#### Your goal:
Look through the records below and collect all lines that hold the string "Enable".

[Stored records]
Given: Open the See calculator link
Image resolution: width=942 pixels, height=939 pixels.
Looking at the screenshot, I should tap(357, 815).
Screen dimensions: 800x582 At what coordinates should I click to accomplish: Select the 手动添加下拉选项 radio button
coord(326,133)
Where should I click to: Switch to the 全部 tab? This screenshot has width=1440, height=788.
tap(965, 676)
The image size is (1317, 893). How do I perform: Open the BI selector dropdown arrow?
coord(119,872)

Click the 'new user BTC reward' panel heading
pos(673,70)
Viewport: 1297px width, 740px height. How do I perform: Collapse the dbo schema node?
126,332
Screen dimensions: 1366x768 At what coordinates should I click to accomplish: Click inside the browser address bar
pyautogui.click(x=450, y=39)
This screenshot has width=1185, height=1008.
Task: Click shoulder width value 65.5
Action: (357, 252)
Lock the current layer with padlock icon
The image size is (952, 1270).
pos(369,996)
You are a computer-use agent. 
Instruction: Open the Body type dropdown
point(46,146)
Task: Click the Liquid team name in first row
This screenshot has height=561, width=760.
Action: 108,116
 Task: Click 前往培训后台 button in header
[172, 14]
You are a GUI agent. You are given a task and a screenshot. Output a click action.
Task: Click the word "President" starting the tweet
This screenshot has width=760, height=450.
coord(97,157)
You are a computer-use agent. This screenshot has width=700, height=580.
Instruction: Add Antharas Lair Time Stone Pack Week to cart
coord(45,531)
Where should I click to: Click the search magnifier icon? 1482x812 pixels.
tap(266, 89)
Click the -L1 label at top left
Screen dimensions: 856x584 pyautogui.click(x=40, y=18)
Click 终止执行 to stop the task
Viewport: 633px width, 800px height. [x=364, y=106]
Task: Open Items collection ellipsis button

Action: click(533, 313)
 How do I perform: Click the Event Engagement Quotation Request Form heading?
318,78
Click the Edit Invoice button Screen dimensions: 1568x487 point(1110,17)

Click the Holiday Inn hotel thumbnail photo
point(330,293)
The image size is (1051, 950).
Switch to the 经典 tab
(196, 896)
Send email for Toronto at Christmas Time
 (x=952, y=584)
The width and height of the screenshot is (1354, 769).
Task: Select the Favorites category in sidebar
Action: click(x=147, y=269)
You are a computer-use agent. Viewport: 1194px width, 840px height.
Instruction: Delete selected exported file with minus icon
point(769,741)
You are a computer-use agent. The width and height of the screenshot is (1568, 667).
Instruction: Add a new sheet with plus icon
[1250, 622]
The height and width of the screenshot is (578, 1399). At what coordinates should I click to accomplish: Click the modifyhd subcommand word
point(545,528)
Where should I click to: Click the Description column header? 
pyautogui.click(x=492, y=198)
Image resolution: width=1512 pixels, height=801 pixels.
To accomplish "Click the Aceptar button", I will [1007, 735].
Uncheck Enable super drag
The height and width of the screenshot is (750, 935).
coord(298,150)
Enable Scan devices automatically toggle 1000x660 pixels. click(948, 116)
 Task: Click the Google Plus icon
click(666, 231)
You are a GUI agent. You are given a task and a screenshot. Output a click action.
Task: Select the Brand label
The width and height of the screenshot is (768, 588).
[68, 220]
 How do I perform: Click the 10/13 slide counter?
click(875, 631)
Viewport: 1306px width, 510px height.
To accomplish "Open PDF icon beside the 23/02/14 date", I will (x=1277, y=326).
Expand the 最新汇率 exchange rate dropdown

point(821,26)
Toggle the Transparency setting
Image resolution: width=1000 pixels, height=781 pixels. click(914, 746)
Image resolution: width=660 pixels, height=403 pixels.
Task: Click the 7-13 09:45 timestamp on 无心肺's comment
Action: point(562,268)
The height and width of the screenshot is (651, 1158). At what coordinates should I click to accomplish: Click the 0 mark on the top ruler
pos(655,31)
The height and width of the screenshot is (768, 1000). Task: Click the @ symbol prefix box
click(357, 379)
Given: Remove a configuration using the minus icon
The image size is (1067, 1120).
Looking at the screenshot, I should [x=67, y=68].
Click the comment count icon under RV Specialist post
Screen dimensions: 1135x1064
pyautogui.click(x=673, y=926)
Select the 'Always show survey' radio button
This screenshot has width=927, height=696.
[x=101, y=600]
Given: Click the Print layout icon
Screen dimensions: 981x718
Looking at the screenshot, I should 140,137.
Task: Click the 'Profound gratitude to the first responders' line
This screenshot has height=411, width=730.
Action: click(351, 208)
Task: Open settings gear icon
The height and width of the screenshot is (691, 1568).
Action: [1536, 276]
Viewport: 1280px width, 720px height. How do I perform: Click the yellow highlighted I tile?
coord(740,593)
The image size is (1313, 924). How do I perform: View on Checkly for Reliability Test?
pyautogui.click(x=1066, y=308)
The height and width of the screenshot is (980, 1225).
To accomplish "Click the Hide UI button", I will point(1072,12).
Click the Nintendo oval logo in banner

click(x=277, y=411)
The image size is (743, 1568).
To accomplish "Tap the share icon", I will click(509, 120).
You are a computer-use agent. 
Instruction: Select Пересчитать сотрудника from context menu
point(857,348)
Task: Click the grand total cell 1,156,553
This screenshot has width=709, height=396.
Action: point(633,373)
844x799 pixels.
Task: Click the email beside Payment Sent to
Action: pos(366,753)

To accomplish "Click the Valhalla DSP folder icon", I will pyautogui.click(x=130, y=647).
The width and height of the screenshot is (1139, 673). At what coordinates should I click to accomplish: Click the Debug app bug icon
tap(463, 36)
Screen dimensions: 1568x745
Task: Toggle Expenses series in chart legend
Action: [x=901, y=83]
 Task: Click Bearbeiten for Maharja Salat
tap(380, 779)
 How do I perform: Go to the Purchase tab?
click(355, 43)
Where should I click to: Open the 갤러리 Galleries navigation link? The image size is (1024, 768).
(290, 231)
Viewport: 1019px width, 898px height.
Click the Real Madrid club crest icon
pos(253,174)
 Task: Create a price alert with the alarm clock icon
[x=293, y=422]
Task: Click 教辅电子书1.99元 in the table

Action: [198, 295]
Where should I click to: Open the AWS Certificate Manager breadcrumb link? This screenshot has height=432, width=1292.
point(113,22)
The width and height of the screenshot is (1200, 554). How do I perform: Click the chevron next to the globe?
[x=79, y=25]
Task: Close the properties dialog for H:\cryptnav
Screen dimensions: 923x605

#### Written solution:
Uncheck Enable super drag
Enable Scan devices automatically toggle 1000x660 pixels. click(948, 116)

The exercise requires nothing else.